— Task goal —
Leaving the pictures aside, transcribe every line below exactly.

— Items from a data source —
+++++

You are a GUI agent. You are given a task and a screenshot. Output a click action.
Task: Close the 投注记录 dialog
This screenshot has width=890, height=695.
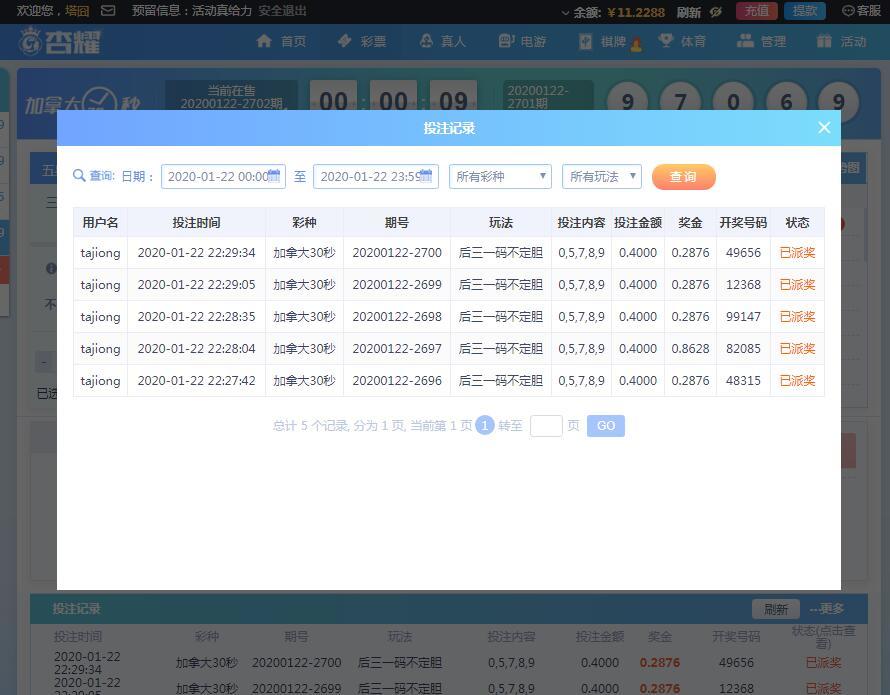click(x=824, y=127)
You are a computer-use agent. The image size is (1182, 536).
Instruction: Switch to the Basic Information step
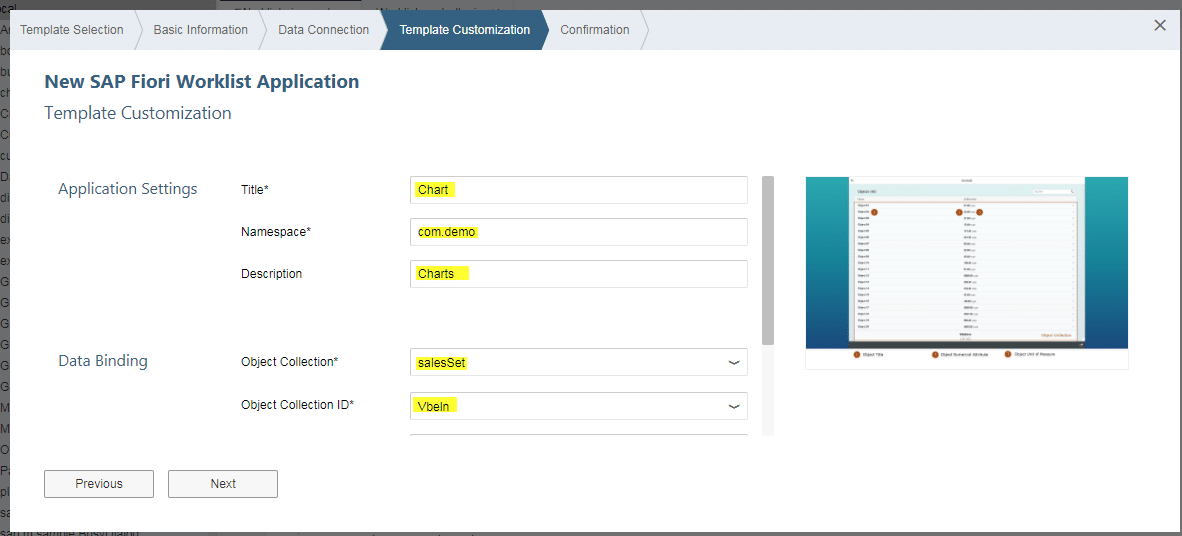200,30
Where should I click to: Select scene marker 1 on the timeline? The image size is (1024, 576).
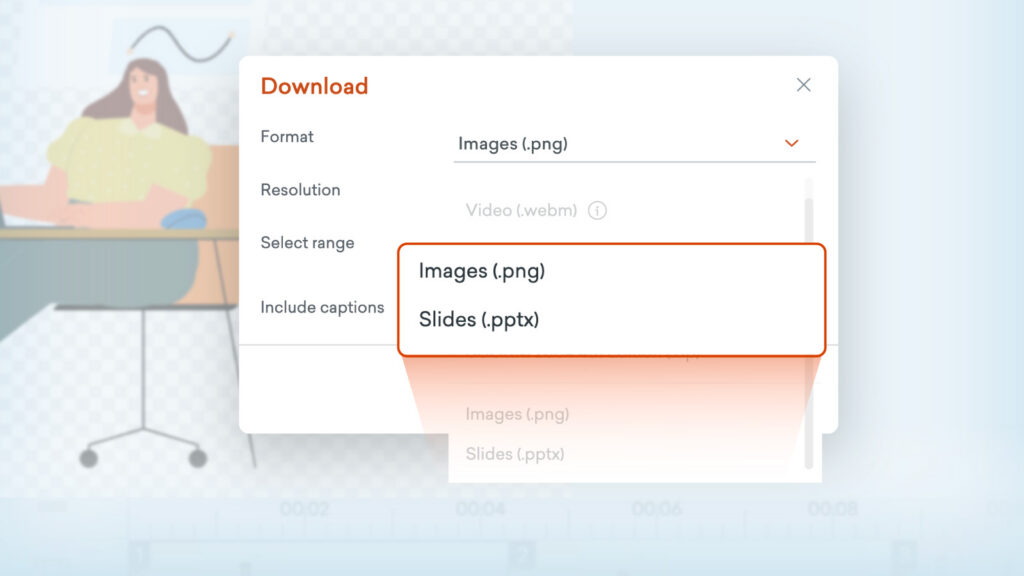point(139,554)
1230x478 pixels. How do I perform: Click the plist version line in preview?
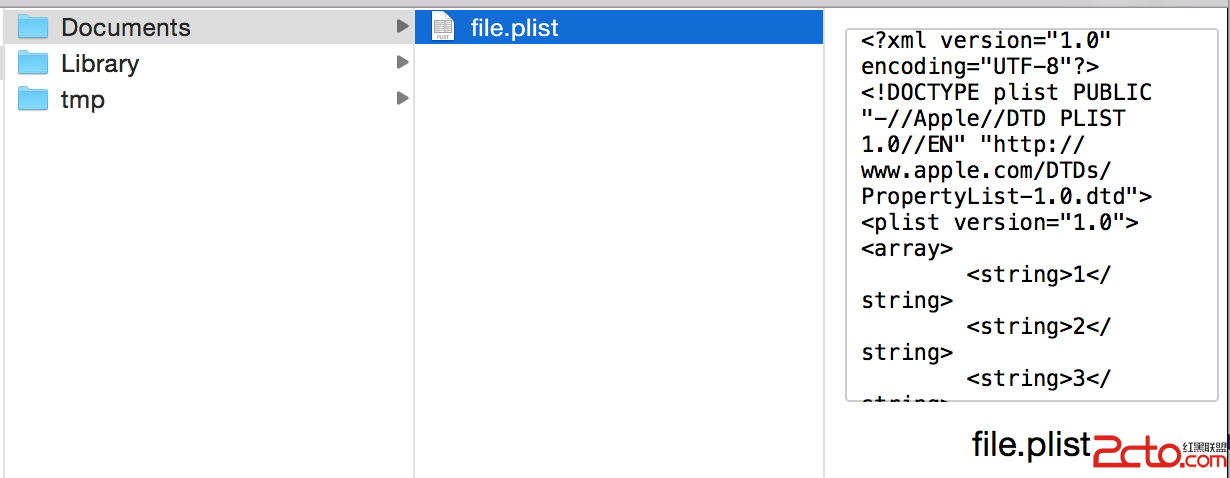click(1000, 222)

+++++

— Exercise output —
You are a GUI agent. You are given a task and a screenshot. Output a click action.
Task: Close the 投注记录 dialog
This screenshot has width=890, height=695.
click(x=824, y=127)
You are a computer-use agent. The image size is (1182, 536).
Instruction: Switch to the Basic Information step
200,30
Where should I click to: Select scene marker 1 on the timeline? The image size is (1024, 576).
point(139,554)
1230x478 pixels. How do I perform: Click the plist version line in preview?
click(1000, 222)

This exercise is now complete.